We won't ever be living in a post-scarcity world if it has to come all at once. Coming bit-by-bit though I think it could happen by the turn of the century.
 
Last edited:

I will never get over the irony of the generation of limewire now caring about copyright and paying artist. (Yes I'm aware folks grow up and become the old people they made fun of)
I still mostly believe the same things as I did back then, but my priorities have shifted. And I think I might already be pushing the limit on politics here, so I'll leave it at that.
 

Personally I like to lump Marx together with his supposed opposites. Whether it's an obsession with workers or an obsession with corporate profits it's still an obsession with the supply side of the economy, and the conceit that the supply side of the econony has value independent of the demand side. Personally I believe that the consumer is the be-all and end-all of the economy.

EDIT:
I dream of a world where everything is so dirt cheap that it doesn't matter whether you have money. It's happened with various things or types of things before. It happened with sugar, it happened with aluminum, those used to be luxury substances and now even poor people can afford to drink large amounts of Coca-Cola* and I think that's beautiful. I want everything to be like that★★

*(albeit slightly less so now because of greedflation and shrinkflation)
★★And going back to the original point, AI is currently doing that with bespoke images, which previously cost like 50 dollars a pop★★★, but from the AI cost mere cents
★★★Although potentially as low as ten if you searched around for someone really cheap, but that's still more than I can afford to do regularly on my meager salary. After taxes and deductions I only take home like 350 dollars a week and most of that has to go towards gas, groceries, and other expenses.
Now dream of a world where you work full time but get paid nothing, because everyone else wants the fruits of your labor to be so dirt cheap, anyone can afford them. That's the world you're asking professional artists who rely on copyright protections to live in, so presumably, you're okay giving up your entire income, as well.

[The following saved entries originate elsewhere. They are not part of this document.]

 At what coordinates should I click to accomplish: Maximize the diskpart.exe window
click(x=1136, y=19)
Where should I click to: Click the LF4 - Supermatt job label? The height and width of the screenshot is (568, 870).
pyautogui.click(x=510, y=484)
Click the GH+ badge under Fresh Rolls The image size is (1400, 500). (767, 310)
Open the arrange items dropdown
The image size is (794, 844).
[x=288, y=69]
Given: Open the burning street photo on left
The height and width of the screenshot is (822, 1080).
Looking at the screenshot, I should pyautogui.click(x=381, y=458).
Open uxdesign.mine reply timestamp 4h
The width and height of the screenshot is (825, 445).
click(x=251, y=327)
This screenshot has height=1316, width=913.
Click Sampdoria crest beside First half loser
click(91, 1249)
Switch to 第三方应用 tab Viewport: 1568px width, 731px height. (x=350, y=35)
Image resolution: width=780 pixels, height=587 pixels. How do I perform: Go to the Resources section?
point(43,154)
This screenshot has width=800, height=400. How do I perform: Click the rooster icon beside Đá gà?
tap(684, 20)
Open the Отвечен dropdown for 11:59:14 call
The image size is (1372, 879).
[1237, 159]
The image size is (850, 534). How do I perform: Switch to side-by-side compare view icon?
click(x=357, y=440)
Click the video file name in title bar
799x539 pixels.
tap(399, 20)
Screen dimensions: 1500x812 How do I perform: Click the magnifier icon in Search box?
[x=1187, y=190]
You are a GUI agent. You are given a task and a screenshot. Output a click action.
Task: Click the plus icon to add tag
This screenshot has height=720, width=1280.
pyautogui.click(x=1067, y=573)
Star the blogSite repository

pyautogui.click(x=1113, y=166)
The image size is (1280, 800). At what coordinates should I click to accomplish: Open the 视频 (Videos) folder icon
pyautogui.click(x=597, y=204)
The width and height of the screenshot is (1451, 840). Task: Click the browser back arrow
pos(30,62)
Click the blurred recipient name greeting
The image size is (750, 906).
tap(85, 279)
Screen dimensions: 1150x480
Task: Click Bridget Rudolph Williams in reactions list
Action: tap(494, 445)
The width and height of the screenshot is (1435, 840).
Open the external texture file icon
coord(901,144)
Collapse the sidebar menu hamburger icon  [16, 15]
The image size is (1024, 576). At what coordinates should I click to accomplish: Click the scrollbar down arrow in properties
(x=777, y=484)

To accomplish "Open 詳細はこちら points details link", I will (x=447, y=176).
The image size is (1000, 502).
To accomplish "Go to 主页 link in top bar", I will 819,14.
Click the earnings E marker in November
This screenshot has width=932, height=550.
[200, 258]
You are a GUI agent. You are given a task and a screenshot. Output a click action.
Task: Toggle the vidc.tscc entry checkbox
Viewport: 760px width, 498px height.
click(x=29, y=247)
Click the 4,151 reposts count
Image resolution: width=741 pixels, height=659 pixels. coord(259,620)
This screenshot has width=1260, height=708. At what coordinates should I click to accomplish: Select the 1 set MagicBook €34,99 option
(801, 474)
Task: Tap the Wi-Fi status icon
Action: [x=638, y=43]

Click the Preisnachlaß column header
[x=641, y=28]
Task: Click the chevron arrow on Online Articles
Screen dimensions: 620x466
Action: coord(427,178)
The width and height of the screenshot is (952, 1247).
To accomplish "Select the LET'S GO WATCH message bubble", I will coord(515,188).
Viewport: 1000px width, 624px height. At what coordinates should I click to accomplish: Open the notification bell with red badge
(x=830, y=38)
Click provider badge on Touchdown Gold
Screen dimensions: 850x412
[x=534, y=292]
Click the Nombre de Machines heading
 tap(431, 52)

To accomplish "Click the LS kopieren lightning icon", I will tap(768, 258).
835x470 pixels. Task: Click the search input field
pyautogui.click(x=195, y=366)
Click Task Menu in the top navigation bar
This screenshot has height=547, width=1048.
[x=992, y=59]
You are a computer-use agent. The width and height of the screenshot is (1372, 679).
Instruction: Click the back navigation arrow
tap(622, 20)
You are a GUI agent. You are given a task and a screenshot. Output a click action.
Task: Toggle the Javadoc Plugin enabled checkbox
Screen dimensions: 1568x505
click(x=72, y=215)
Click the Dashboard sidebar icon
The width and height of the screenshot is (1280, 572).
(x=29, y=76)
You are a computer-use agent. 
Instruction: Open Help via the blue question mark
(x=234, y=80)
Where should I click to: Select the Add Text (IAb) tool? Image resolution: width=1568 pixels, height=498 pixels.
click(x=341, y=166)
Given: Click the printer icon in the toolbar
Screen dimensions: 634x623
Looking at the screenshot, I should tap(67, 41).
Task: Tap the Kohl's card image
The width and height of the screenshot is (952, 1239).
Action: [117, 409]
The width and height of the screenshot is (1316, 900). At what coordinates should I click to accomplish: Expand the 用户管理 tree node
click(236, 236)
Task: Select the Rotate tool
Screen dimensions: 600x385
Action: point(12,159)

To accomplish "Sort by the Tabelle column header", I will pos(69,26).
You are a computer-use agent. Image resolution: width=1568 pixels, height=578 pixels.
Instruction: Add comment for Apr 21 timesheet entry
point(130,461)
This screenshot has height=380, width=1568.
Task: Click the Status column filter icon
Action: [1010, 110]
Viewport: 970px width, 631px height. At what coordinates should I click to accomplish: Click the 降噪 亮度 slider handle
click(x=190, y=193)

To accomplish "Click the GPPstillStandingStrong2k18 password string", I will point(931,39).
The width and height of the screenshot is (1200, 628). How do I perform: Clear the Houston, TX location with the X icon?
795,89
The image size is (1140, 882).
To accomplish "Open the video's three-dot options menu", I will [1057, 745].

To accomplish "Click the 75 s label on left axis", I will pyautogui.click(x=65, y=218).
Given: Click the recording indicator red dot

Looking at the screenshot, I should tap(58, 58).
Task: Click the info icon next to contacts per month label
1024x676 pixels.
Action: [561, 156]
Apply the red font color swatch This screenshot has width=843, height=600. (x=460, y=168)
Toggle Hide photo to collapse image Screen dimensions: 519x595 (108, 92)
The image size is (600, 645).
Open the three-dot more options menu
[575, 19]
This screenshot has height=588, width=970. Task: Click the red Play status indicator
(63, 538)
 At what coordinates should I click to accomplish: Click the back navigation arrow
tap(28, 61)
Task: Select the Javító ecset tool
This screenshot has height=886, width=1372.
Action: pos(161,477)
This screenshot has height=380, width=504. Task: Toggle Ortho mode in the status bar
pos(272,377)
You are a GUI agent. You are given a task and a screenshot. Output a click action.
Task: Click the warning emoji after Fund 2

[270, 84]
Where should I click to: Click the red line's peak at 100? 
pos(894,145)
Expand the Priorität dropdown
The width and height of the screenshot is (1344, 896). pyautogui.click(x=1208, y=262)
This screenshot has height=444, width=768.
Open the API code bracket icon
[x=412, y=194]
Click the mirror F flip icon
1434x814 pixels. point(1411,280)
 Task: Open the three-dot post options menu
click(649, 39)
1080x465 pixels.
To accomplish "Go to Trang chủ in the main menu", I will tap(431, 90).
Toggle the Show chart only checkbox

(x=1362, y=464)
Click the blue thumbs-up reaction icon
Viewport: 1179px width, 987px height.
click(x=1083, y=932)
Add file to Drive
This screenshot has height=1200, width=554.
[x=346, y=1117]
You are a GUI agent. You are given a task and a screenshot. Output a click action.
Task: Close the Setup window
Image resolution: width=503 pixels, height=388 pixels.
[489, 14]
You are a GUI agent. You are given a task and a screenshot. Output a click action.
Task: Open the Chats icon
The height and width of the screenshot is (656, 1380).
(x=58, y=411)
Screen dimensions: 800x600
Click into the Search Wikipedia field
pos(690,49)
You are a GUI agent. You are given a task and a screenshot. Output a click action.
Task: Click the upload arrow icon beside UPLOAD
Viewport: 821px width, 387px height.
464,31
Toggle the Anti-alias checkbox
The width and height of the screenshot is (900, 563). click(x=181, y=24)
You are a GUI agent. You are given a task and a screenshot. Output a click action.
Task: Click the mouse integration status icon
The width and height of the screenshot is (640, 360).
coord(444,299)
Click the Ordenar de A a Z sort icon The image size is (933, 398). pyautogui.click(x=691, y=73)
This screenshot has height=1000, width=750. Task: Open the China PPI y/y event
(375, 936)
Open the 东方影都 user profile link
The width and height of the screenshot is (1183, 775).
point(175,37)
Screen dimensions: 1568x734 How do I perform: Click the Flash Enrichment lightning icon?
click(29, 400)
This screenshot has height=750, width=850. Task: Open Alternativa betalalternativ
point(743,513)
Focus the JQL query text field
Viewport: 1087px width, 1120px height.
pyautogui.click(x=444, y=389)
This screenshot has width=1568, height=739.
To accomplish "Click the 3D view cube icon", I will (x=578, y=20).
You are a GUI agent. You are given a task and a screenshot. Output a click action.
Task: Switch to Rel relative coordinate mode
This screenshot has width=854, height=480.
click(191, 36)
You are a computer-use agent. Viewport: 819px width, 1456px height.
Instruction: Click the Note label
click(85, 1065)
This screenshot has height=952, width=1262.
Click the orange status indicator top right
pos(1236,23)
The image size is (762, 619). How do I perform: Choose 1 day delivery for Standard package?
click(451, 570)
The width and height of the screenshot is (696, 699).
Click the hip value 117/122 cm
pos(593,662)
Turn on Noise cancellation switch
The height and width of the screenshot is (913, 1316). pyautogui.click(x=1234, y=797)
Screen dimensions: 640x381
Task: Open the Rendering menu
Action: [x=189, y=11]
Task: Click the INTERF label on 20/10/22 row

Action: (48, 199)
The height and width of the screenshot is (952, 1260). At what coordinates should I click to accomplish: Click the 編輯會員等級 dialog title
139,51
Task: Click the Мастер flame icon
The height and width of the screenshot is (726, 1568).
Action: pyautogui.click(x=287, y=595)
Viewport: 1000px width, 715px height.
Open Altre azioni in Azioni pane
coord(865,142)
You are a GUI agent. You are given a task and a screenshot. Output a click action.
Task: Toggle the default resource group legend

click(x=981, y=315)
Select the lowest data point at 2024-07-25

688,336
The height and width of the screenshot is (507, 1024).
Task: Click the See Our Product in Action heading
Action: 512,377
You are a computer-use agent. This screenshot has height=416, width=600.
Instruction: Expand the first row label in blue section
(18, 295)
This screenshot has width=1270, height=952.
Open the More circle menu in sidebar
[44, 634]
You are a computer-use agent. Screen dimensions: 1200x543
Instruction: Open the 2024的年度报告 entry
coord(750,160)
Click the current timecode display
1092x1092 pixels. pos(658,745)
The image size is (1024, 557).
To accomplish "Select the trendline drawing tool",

To which one might respond, "Sure, I'll give up my income in a post-scarcity economy." But, of course, we don't live in a post-scarcity economy. So it seems rather premature to suggest professional artists should be required to exist in some hypothetical future economy whose benefits they can't actually realize in the here and now.
 

Now dream of a world where you work full time but get paid nothing, because everyone else wants the fruits of your labor to be so dirt cheap, anyone can afford them. That's the world you're asking professional artists who rely on copyright protections to live in, so presumably, you're okay giving up your entire income, as well.
My job is crap. Both of my jobs. If I get replaced by a machine I'll find another crap job

Frankly I'm astonished that my main job hasn't been replaced by a robot already, because for seven years my main duty was to retrieve bottles from alphanumerically coded shelves, and that's exactly the same thing that the vending machines in the break room do.
 
Last edited:

My job is crap. Both of my jobs. If I get replaced by a machine I'll find another crap job
Sorry to hear that. I've definitely been there before, and may be there again soon.

That's why I dream of a world where everyone can make a living working in a career they find personally rewarding. I'd rather live in that world than a world where machines provide a bunch of free stuff to out-of-work humans.
 

why-would-i-dream-of-labor-v0-zj5gswulsqfc1.jpeg
 



Society is built on and by labor.

And copyright ensures that those who labor are fairly compensated when people want to use what they've created.

If you want to use somebody's intellectual property then you should pay for it.

AI companies instead chose to steal it and then use it to make money for themselves.
so you sit and dream of doing a JOB all day and all your life, and not a hobby or something you love doing?